Le succès de l’idée circulait à la vitesse où s’embrase une trainée de poudre. Nous pouvions arpenter les rues, et les gens assistaient au spectacle en sécurité. La rue, tout simplement, comme théâtre. Cela nous connaissait.


Début mai, toutes les déambules de France sinuaient dans les rues des villes et des villages. Et puis on s’est mis à rivaliser d’inventivité.

À Marseille, il y a eu un spectacle en deux parties, la rue côté paire regardait de la danse verticale sur le versant impair, puis les rôles s’inversaient.

À Beauvais, des plasticiens peignaient le bitume de motifs et de messages à l'intention des habitants.

À Lorient, une équipe a loué une nacelle chez Kiloutou. Pour une poignée d’euros, ils disposaient d’une scène mobile, qui pouvait jouer à hauteur de balcon pour les gens, et qui se promenait toute la journée dans la ville.

Les spectacles fixes sont revenus dans la partie.


Soudain, tout redevenait possible, plus aucune annulation n’était justifiée.

Ceux qui maintenaient emportaient un succès fou, les autres passaient pour ce qu’ils étaient : des trainards. On pouvait jouer.

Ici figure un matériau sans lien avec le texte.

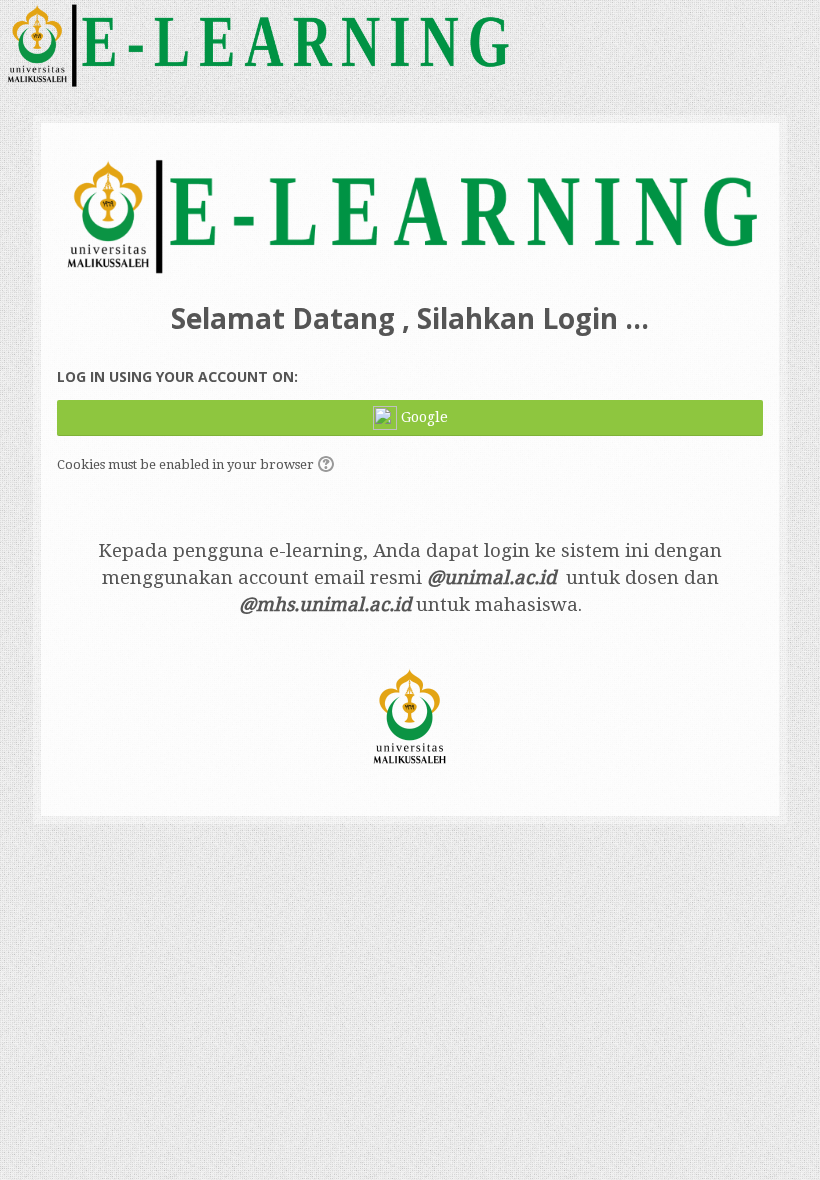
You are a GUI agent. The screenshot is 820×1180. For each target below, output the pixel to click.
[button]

Alors quand Aurillac a dû trancher sur l’annulation ou non, les discussions ont été chaudes, au bureau du festival. Il y avait eu trop de demandes, trop de compagnies pour les lieux disponibles, c’était vrai. Mais à présent, avec cette nouvelle donne… 

C’était toute la ville qui redevenait le lieu. Donc, le lieu était immense.

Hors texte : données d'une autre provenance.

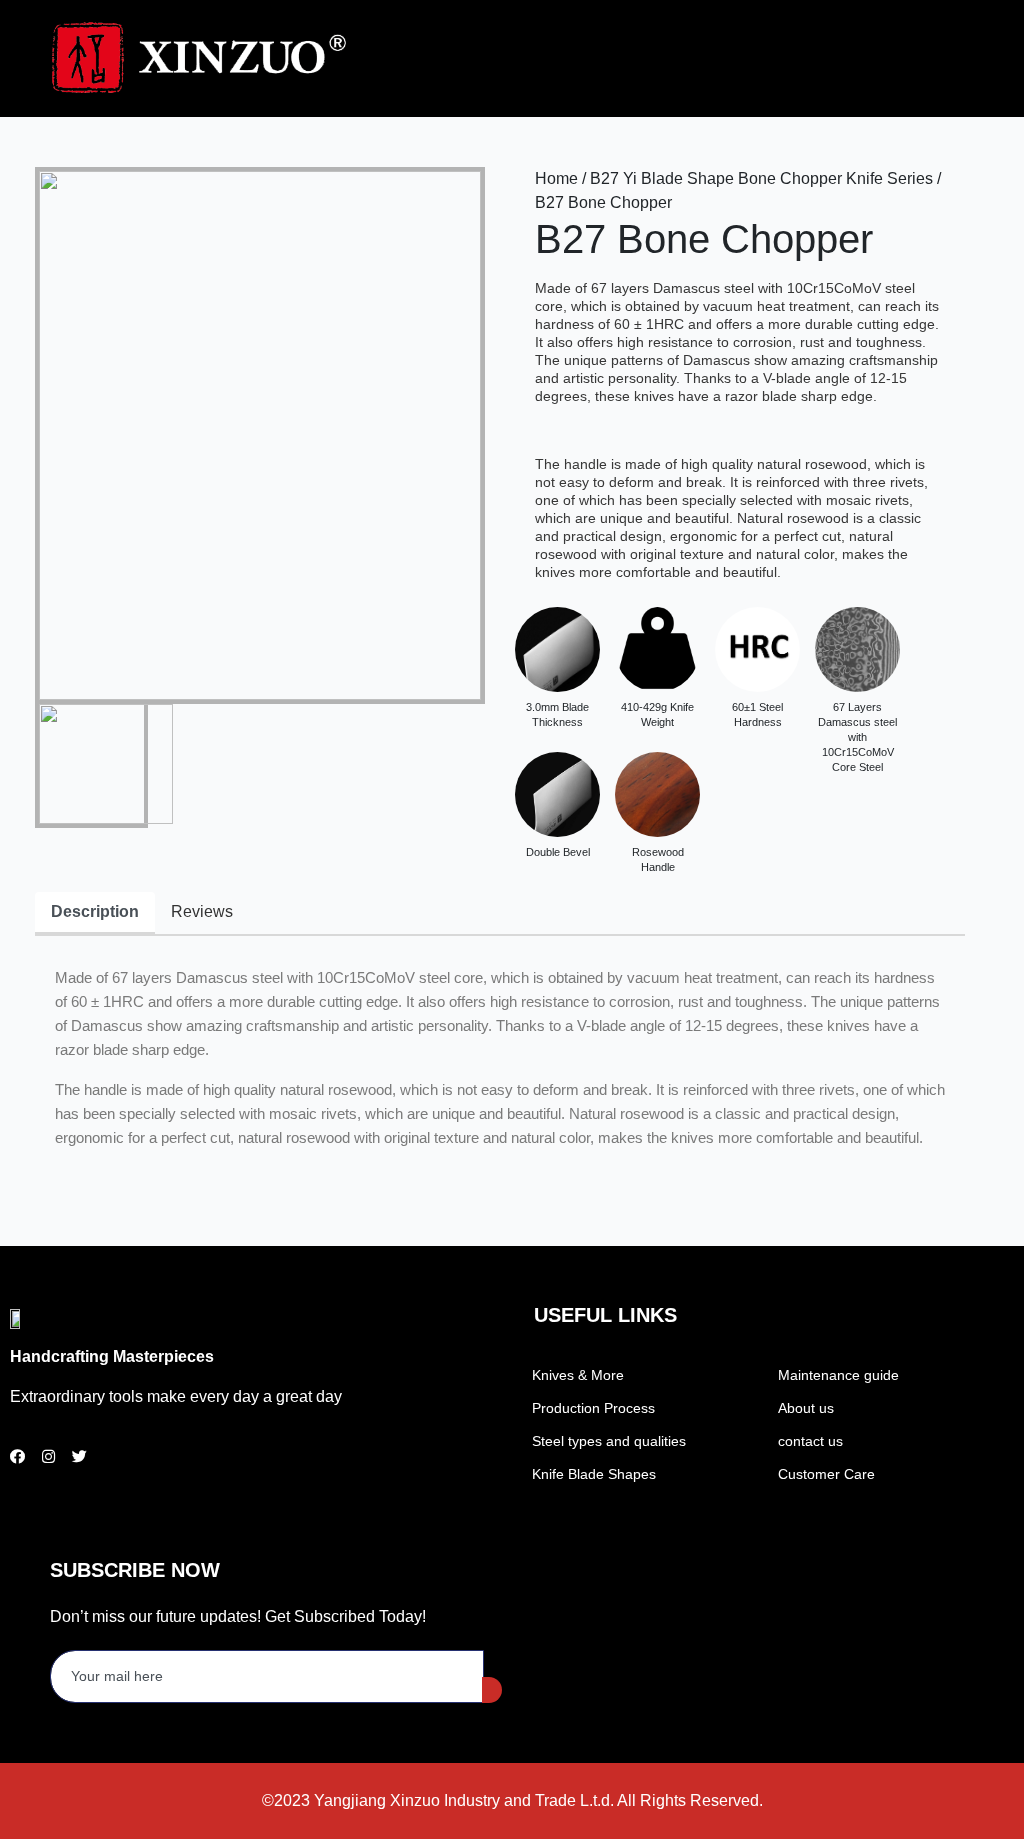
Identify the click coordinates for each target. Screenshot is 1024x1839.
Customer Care (826, 1474)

Et on disposait des centaines de compagnies prêtes à venir jouer pour réchauffer les cœurs des habitants, qui n’en pouvaient plus.

Ils ont maintenu.

L’édition d’Aurillac 2020 est devenue le plus gros festival déambulatoire du monde. Une sorte de jeu du serpent artistique à l’échelle d’une ville. Je revois la bouille de cet auvergnat, sur France 2, qui disait : «Ha bha ça, on le retrouve notre téat de rue!»


Après coup, je ne suis pas surpris.


Pas surpris que ce soient les Arts de la rue qui aient pu s’en sortir, quand tous les autres s’effondraient. Qui mieux qu’eux pouvaient s’adapter?

Ils avaient toujours eu tout ce que la situation exigeait :

La générosité, le talent, l’inventivité, la capacité de rebond, des équipes adaptables, l’expérience d’avoir comme public tous les habitants et pas seulement des abonnés, d’accommoder les créations pour qu’elles évoluent en fonction de tel ou tel espace public… nous avions tout cela, nous en étions même les experts.


Aujourd’hui, nous sommes plus forts que jamais.

Pas seulement parce que nous avions tout pour y arriver, 

Pas seulement parce que nous avons été assez réactifs.

Parce que nous avons été solidaires, organisateurs et équipe, pour ensemble tout réinventer.